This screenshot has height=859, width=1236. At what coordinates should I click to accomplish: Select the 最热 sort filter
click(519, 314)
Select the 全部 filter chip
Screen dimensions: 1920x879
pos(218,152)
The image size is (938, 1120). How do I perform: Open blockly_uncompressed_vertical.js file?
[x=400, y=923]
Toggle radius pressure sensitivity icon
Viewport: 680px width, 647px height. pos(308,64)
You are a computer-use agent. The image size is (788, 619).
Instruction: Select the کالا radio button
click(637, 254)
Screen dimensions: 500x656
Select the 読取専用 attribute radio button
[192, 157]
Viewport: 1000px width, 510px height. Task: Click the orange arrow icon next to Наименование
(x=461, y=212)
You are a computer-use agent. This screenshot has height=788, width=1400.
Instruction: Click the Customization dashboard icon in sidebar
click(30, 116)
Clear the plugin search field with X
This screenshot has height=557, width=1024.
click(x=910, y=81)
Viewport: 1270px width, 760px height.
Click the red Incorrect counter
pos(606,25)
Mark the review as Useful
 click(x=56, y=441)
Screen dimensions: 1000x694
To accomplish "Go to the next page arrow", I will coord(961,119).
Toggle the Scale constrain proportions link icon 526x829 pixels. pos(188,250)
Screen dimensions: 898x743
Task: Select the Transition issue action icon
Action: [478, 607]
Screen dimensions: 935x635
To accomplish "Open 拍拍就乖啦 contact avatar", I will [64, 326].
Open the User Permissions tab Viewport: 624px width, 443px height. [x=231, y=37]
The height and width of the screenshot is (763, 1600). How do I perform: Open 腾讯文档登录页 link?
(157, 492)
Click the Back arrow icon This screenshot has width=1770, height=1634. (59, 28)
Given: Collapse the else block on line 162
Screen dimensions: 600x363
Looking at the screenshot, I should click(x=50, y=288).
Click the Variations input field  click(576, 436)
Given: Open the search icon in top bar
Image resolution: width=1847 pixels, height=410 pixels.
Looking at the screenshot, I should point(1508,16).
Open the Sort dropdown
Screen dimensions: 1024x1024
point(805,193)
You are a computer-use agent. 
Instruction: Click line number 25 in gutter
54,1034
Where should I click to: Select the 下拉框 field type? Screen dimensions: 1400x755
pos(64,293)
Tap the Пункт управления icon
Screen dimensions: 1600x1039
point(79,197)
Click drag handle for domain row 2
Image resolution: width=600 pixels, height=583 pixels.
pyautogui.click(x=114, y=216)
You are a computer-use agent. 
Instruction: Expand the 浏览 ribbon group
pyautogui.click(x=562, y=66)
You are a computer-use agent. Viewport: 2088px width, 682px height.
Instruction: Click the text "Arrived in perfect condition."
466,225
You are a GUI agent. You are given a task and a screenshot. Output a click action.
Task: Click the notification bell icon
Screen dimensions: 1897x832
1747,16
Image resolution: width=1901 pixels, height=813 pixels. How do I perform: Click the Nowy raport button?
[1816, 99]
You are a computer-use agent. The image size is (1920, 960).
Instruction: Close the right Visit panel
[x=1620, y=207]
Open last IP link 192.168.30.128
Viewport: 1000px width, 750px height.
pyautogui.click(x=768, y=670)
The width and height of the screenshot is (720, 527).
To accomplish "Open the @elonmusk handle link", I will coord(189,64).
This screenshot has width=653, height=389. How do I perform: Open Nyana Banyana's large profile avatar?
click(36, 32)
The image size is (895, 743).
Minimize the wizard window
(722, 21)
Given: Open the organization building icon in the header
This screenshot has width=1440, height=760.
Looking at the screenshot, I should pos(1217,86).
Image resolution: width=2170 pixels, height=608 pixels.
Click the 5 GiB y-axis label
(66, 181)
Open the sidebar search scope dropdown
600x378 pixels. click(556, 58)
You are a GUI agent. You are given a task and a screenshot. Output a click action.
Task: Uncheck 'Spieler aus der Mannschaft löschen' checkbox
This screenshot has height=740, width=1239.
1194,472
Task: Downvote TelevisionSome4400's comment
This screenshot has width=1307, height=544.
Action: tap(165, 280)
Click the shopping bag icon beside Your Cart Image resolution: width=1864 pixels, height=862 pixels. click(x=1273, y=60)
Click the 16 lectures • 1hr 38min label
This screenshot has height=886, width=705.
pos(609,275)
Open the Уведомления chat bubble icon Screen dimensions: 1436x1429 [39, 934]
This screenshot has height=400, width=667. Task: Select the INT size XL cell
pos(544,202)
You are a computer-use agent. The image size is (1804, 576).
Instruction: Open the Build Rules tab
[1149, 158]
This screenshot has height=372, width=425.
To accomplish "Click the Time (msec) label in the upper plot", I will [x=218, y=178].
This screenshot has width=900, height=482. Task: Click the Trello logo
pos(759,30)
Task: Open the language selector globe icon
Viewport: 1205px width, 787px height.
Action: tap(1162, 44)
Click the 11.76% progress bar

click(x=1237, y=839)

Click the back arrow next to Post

════════════════

» **PROBLEM DESCRIPTION**
Write out the complete listing above, exactly as it reads.

» **THE ANSWER**
This screenshot has height=859, width=1236. At what coordinates should I click to accomplish: Select the 最热 sort filter
click(519, 314)
Select the 全部 filter chip
Screen dimensions: 1920x879
pos(218,152)
The image size is (938, 1120). How do I perform: Open blockly_uncompressed_vertical.js file?
[x=400, y=923]
Toggle radius pressure sensitivity icon
Viewport: 680px width, 647px height. pos(308,64)
You are a computer-use agent. The image size is (788, 619).
Instruction: Select the کالا radio button
click(637, 254)
Screen dimensions: 500x656
Select the 読取専用 attribute radio button
[192, 157]
Viewport: 1000px width, 510px height. Task: Click the orange arrow icon next to Наименование
(x=461, y=212)
You are a computer-use agent. This screenshot has height=788, width=1400.
Instruction: Click the Customization dashboard icon in sidebar
click(30, 116)
Clear the plugin search field with X
This screenshot has height=557, width=1024.
click(x=910, y=81)
Viewport: 1270px width, 760px height.
Click the red Incorrect counter
pos(606,25)
Mark the review as Useful
 click(x=56, y=441)
Screen dimensions: 1000x694
To accomplish "Go to the next page arrow", I will coord(961,119).
Toggle the Scale constrain proportions link icon 526x829 pixels. pos(188,250)
Screen dimensions: 898x743
Task: Select the Transition issue action icon
Action: [478, 607]
Screen dimensions: 935x635
To accomplish "Open 拍拍就乖啦 contact avatar", I will [64, 326].
Open the User Permissions tab Viewport: 624px width, 443px height. [x=231, y=37]
The height and width of the screenshot is (763, 1600). How do I perform: Open 腾讯文档登录页 link?
(157, 492)
Click the Back arrow icon This screenshot has width=1770, height=1634. (59, 28)
Given: Collapse the else block on line 162
Screen dimensions: 600x363
Looking at the screenshot, I should click(x=50, y=288).
Click the Variations input field  click(576, 436)
Given: Open the search icon in top bar
Image resolution: width=1847 pixels, height=410 pixels.
Looking at the screenshot, I should point(1508,16).
Open the Sort dropdown
Screen dimensions: 1024x1024
point(805,193)
You are a computer-use agent. 
Instruction: Click line number 25 in gutter
54,1034
Where should I click to: Select the 下拉框 field type? Screen dimensions: 1400x755
pos(64,293)
Tap the Пункт управления icon
Screen dimensions: 1600x1039
point(79,197)
Click drag handle for domain row 2
Image resolution: width=600 pixels, height=583 pixels.
pyautogui.click(x=114, y=216)
You are a computer-use agent. 
Instruction: Expand the 浏览 ribbon group
pyautogui.click(x=562, y=66)
You are a computer-use agent. Viewport: 2088px width, 682px height.
Instruction: Click the text "Arrived in perfect condition."
466,225
You are a GUI agent. You are given a task and a screenshot. Output a click action.
Task: Click the notification bell icon
Screen dimensions: 1897x832
1747,16
Image resolution: width=1901 pixels, height=813 pixels. How do I perform: Click the Nowy raport button?
[1816, 99]
You are a computer-use agent. The image size is (1920, 960).
Instruction: Close the right Visit panel
[x=1620, y=207]
Open last IP link 192.168.30.128
Viewport: 1000px width, 750px height.
pyautogui.click(x=768, y=670)
The width and height of the screenshot is (720, 527).
To accomplish "Open the @elonmusk handle link", I will coord(189,64).
This screenshot has width=653, height=389. How do I perform: Open Nyana Banyana's large profile avatar?
click(36, 32)
The image size is (895, 743).
Minimize the wizard window
(722, 21)
Given: Open the organization building icon in the header
This screenshot has width=1440, height=760.
Looking at the screenshot, I should pos(1217,86).
Image resolution: width=2170 pixels, height=608 pixels.
Click the 5 GiB y-axis label
(66, 181)
Open the sidebar search scope dropdown
600x378 pixels. click(556, 58)
You are a GUI agent. You are given a task and a screenshot. Output a click action.
Task: Uncheck 'Spieler aus der Mannschaft löschen' checkbox
This screenshot has height=740, width=1239.
1194,472
Task: Downvote TelevisionSome4400's comment
This screenshot has width=1307, height=544.
Action: tap(165, 280)
Click the shopping bag icon beside Your Cart Image resolution: width=1864 pixels, height=862 pixels. click(x=1273, y=60)
Click the 16 lectures • 1hr 38min label
This screenshot has height=886, width=705.
pos(609,275)
Open the Уведомления chat bubble icon Screen dimensions: 1436x1429 [39, 934]
This screenshot has height=400, width=667. Task: Select the INT size XL cell
pos(544,202)
You are a computer-use agent. The image size is (1804, 576).
Instruction: Open the Build Rules tab
[1149, 158]
This screenshot has height=372, width=425.
To accomplish "Click the Time (msec) label in the upper plot", I will [x=218, y=178].
This screenshot has width=900, height=482. Task: Click the Trello logo
pos(759,30)
Task: Open the language selector globe icon
Viewport: 1205px width, 787px height.
Action: tap(1162, 44)
Click the 11.76% progress bar

click(x=1237, y=839)

Click the back arrow next to Post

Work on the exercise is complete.